The RBI is expected to keep inflation within a band of 2-6 per cent. It has been raising lending rates to control inflation. Earlier, in February, the RBI had delivered a quarter-percentage-point hike in the policy repo rate.The RBI had cut India’s inflation forecast for this fiscal year as the worst of price pressures were seen to be behind, but Governor Shaktikanta Das had flagged stickiness of the core inflation to be a matter of concern during its Monetary Policy Committee meeting on February 8.
The rising inflation levels are signaling a rate hike by the central bank.
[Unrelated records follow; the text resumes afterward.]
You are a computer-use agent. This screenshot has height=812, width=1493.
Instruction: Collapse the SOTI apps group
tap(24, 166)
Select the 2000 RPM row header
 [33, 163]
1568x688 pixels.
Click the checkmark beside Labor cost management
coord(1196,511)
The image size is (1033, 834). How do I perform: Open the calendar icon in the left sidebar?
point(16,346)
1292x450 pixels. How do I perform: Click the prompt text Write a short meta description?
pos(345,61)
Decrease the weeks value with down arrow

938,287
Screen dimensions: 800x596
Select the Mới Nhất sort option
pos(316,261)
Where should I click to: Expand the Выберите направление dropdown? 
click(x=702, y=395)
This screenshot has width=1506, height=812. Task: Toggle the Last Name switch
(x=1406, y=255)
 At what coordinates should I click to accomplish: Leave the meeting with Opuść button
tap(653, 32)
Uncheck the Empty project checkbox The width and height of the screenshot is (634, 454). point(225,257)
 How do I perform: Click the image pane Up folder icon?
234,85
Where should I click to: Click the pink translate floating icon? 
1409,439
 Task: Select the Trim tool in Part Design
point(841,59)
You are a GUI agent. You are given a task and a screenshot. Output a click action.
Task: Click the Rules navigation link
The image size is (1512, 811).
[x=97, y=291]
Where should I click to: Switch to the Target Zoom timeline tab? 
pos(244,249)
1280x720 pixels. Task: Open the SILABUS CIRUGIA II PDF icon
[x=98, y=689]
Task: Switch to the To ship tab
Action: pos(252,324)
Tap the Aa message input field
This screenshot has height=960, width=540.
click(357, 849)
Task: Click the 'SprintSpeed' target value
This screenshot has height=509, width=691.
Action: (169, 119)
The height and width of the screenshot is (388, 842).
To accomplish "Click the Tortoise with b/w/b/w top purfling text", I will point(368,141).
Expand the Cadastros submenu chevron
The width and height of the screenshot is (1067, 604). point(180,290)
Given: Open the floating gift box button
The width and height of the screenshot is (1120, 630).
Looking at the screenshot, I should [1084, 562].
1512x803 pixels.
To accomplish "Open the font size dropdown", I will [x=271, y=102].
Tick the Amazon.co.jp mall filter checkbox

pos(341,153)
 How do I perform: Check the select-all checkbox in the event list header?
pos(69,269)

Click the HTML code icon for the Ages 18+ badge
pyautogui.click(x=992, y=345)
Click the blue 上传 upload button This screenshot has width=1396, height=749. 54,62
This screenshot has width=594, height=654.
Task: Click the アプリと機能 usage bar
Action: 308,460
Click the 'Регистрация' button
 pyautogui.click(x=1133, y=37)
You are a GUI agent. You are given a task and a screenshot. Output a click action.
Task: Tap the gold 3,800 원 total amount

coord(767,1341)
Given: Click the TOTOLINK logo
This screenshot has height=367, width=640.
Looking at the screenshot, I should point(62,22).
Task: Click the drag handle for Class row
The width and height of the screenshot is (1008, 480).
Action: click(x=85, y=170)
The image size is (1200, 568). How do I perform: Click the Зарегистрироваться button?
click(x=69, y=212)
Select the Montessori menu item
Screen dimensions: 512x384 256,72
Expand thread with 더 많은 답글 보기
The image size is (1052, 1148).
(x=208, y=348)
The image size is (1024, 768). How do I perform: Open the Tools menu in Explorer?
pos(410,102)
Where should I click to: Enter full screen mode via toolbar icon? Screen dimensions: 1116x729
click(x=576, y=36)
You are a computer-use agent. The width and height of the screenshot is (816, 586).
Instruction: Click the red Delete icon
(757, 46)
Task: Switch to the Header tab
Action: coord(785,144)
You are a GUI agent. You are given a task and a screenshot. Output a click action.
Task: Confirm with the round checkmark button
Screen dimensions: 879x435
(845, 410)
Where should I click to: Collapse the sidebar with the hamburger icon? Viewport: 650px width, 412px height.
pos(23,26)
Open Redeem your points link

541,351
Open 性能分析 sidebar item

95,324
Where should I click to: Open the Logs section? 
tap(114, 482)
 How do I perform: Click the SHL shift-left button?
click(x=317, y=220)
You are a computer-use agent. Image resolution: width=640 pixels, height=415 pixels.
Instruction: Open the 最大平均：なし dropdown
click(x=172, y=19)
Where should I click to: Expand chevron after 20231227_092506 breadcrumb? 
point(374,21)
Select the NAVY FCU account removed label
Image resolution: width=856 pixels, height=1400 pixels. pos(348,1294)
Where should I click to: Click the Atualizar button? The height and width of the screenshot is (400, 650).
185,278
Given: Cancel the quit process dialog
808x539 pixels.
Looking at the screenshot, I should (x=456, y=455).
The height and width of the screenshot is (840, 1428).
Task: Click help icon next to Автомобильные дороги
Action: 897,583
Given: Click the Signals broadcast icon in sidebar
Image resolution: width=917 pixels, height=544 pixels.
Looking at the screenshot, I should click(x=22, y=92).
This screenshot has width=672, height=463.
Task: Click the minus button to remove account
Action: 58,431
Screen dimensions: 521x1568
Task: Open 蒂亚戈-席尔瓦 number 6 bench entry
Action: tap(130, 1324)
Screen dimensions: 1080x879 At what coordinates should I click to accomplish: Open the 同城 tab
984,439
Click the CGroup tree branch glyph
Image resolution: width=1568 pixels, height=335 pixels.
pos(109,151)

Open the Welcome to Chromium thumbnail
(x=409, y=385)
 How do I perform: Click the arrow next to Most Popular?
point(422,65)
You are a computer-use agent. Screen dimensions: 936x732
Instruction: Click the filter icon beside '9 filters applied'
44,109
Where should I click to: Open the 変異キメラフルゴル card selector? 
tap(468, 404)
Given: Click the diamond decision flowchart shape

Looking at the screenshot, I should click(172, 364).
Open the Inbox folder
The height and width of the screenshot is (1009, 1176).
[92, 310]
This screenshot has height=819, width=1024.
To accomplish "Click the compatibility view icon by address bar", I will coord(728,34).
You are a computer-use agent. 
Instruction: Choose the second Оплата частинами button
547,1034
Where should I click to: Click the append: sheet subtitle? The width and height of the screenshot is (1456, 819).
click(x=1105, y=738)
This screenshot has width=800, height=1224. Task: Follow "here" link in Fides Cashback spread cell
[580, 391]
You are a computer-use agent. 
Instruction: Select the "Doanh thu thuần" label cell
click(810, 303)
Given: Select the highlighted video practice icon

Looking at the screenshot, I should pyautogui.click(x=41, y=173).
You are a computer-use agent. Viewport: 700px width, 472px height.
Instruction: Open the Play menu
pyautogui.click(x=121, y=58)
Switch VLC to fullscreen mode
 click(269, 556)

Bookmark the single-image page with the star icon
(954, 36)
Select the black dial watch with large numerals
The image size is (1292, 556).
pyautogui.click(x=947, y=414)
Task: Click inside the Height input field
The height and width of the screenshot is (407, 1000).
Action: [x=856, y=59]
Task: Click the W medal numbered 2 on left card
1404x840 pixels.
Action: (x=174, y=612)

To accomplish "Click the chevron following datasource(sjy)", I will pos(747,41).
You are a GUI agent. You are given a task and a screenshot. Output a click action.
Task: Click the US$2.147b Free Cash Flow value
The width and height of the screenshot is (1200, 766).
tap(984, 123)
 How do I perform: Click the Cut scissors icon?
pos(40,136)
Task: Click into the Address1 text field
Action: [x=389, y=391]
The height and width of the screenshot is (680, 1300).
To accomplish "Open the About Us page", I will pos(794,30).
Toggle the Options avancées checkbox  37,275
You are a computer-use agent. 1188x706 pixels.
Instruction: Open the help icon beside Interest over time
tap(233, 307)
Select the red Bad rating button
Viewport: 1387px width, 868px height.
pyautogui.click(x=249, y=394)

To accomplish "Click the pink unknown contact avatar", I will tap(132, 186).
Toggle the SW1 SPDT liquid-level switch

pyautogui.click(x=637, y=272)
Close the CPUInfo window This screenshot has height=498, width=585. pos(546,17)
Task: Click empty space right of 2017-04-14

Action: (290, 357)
Another rate hike by the RBI may result in borrowing costs reaching a seven-year high, stated a Bloomberg report.
In an online session on ‘Growth resilience and sticky inflation’, DBS Group Research Executive Director & Senior Economist Radhika Rao said the RBI may hike interest rates by 25 basis points in April and maintain a hawkish bias as retail inflation is still high.
The RBI had forecast retail inflation for FY23 at 6.5 per cent and for Q4 at 5.7 per cent. Retail inflation for FY24 has been forecast at 5.3 per cent with Q1 at 5 per cent, Q2 at 5.4 per cent, Q3 at 5.4 per cent and Q4 at 5.6 per cent
Since May last year, the RBI has increased the short-term lending rate by 225 basis points to contain inflation.